## [TO DO]
State how many lines of the records contain the string "heading". Give the number alone.

- Opening Delimiter -

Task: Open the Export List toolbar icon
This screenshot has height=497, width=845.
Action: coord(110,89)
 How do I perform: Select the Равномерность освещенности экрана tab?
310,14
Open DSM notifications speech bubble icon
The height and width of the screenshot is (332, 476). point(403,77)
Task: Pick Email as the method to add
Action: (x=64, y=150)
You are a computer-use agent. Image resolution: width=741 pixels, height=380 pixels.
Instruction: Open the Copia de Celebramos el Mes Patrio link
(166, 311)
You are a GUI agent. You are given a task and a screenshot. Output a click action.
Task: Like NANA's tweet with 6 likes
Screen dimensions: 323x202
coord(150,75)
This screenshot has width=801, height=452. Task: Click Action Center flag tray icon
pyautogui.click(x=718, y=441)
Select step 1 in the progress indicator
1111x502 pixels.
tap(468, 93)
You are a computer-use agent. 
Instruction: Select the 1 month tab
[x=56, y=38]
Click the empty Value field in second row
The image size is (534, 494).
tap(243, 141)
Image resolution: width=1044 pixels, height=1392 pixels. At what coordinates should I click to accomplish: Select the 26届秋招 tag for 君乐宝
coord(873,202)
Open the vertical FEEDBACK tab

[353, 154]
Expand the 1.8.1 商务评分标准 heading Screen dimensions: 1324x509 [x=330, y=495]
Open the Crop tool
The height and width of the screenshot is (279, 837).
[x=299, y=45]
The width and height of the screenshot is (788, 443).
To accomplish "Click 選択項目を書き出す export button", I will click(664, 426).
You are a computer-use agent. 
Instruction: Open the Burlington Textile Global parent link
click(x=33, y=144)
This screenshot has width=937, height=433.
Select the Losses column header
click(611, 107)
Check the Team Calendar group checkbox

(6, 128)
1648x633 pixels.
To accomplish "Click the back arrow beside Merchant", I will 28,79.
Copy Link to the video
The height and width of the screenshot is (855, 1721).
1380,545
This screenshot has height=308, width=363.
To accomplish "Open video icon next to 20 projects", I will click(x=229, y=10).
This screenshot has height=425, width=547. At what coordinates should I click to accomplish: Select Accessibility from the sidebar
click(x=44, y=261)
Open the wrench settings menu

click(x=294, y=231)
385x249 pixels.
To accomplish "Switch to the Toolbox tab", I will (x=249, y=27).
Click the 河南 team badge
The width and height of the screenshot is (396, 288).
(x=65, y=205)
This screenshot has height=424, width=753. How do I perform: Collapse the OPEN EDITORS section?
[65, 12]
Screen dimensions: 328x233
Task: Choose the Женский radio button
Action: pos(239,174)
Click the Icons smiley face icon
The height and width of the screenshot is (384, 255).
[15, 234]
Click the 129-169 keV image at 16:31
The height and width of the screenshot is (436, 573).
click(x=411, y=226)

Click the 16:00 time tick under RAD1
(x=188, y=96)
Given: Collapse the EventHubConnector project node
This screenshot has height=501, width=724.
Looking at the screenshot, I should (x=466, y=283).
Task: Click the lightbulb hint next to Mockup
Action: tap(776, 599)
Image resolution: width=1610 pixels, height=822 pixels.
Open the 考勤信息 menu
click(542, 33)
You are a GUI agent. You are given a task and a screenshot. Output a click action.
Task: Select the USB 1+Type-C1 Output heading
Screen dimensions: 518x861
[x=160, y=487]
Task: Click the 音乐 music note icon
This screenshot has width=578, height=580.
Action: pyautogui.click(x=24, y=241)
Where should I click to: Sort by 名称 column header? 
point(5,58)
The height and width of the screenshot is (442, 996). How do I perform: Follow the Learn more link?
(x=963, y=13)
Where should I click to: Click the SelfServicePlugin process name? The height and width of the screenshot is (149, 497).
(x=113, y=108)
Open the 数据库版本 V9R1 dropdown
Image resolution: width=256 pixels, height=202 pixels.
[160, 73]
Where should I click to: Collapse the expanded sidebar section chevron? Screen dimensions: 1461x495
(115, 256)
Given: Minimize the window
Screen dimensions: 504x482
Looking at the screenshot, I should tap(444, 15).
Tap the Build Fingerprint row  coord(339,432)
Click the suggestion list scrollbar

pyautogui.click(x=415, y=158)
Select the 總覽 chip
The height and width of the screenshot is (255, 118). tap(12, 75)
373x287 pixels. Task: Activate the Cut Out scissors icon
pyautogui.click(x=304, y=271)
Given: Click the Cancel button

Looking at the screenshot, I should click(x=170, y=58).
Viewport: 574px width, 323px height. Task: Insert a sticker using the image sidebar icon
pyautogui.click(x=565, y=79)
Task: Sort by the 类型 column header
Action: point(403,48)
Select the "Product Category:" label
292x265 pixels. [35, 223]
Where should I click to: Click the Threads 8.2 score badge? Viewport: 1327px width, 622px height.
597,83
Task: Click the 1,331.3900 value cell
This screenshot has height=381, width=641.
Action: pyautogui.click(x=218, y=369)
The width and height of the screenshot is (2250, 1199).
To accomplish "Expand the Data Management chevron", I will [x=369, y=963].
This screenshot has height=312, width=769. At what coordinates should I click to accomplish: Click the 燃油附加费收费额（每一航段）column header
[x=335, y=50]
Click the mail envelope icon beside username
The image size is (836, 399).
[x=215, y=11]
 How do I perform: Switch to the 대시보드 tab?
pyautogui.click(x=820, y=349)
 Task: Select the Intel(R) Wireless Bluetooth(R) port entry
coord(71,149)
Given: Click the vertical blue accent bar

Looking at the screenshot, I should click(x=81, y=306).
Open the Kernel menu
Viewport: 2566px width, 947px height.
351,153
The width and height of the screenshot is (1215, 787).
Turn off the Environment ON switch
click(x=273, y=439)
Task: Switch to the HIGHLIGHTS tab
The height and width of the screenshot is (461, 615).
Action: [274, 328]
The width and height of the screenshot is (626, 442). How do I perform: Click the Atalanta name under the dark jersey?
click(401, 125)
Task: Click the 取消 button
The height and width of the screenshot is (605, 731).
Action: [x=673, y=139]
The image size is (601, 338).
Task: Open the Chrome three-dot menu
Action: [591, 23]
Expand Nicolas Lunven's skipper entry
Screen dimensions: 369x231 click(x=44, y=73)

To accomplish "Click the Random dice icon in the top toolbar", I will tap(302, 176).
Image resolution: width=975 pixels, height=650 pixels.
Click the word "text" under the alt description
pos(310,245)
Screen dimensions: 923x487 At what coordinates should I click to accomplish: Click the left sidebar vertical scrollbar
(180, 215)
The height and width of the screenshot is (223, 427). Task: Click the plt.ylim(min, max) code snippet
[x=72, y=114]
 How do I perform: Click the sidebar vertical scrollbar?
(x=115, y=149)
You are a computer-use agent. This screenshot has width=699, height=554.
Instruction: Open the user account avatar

- Closing Delimiter -

## [ANSWER SPACE]
2